De quelles solutions disposent les États et les entreprises pour protéger leurs données en prévision du quantique ?

Bien que l’informatique quantique n’en soit qu’à ses prémices, les recherches pour sécuriser les données sensibles se concentrent sur la cryptologie post-quantique. Celle-ci est constituée de cinq familles dont chacune repose sur un problème mathématique qu’aucun algorithme quantique n’est pour l’instant parvenu à casser. Il s’agit, dans le détail, de :

  • la cryptographie basée sur les codes, qui est celle sur laquelle portent mes recherches et qui implique des codes correcteurs d’erreurs ;
  • la cryptographie reposant sur les réseaux euclidiens, qui n’implique pas de nombres premiers ou de nombres complexes mais des nombres réels ;
  • la cryptographie multivariée, qui repose sur des équations polynomiales, c'est-à-dire des structures construites à partir d’un ensemble de nombres intégrant plusieurs variables ;
  • la cryptographie basée sur des fonctions de hachage cryptographiques, qui permet d’associer à un message une empreinte unique calculable et vérifiable par tous ;
  • la cryptographie basée sur les isogénies entre deux courbes elliptiques, c'est-à-dire des courbes dans le plan qui ont des coordonnées entières et vérifient une certaine équation.
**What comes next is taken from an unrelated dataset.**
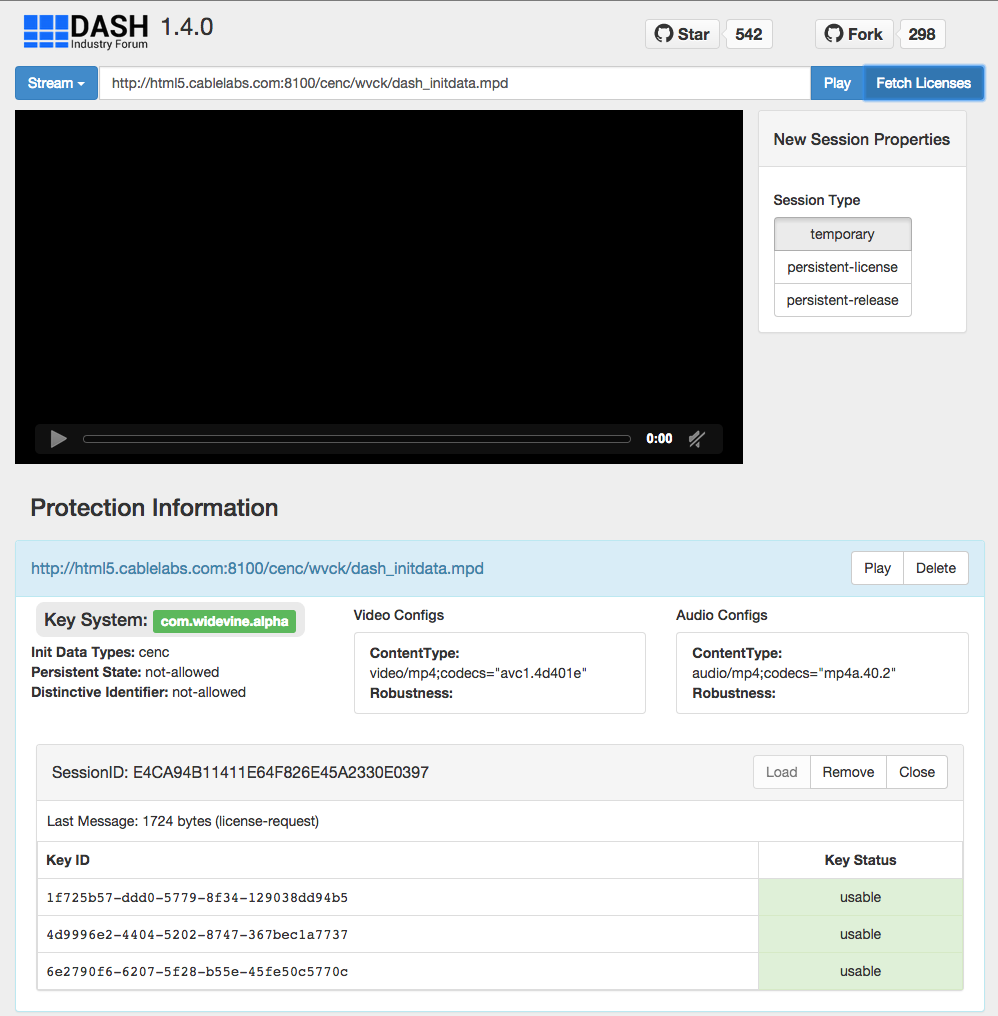Click the blue Play button beside URL
998x1016 pixels.
tap(837, 83)
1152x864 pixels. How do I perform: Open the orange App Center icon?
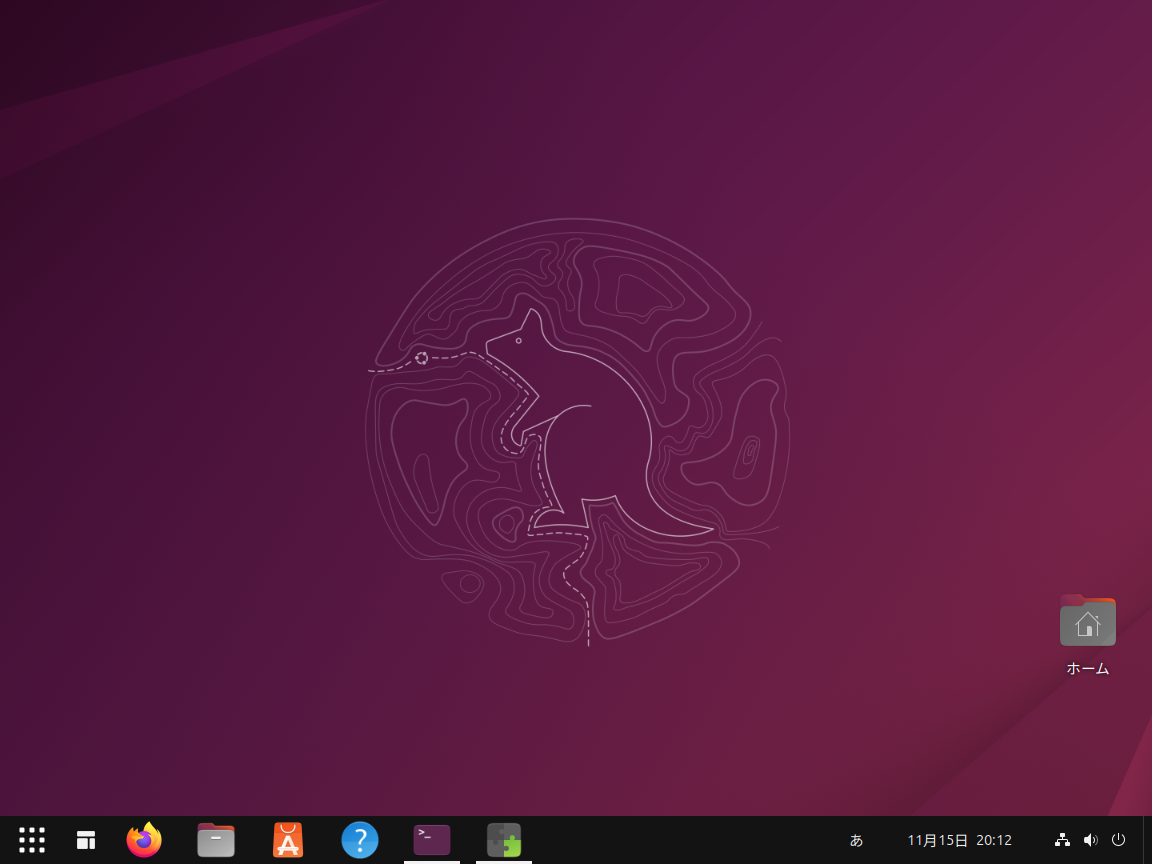pyautogui.click(x=288, y=840)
Cette cryptographie repose sur le principe selon lequel il est impossible de trouver le logarithme discret de l’élément d’une courbe elliptique aléatoire par rapport à un point de base publiquement connu élevé à une puissance - cet exposant étant le logarithme discret.

Si l’on se penche à présent sur l’exemple de la cryptographie basée sur les codes, celle-ci a été inventée en 1978 par Robert McEliece et repose sur l’utilisation de très grandes clés qui rendent le message chiffré plus long que celui d’origine. C’est pourquoi, à cette époque, ce chiffrement n’était pas très populaire : les mémoires des ordinateurs étaient moins développées, ce qui posait des problèmes de stockage.

Maintenant que ce frein n’en est plus un, elle présente au contraire de réels avantages en termes de cybersécurité : les calculs sont plus rapides à effectuer que dans les systèmes cryptographiques classiques et, surtout, elle est capable de résister à des attaques quantiques. Depuis quelques années, les entreprises sont donc encouragées à implémenter des algorithmes post-quantiques dans leurs systèmes informatiques pour renforcer leur sécurité, tester leur efficacité et, ainsi, se préparer à l’arrivée de l’informatique quantique.

 

Comment les entreprises peuvent-elles concrètement se préparer à l’arrivée de l’informatique quantique ?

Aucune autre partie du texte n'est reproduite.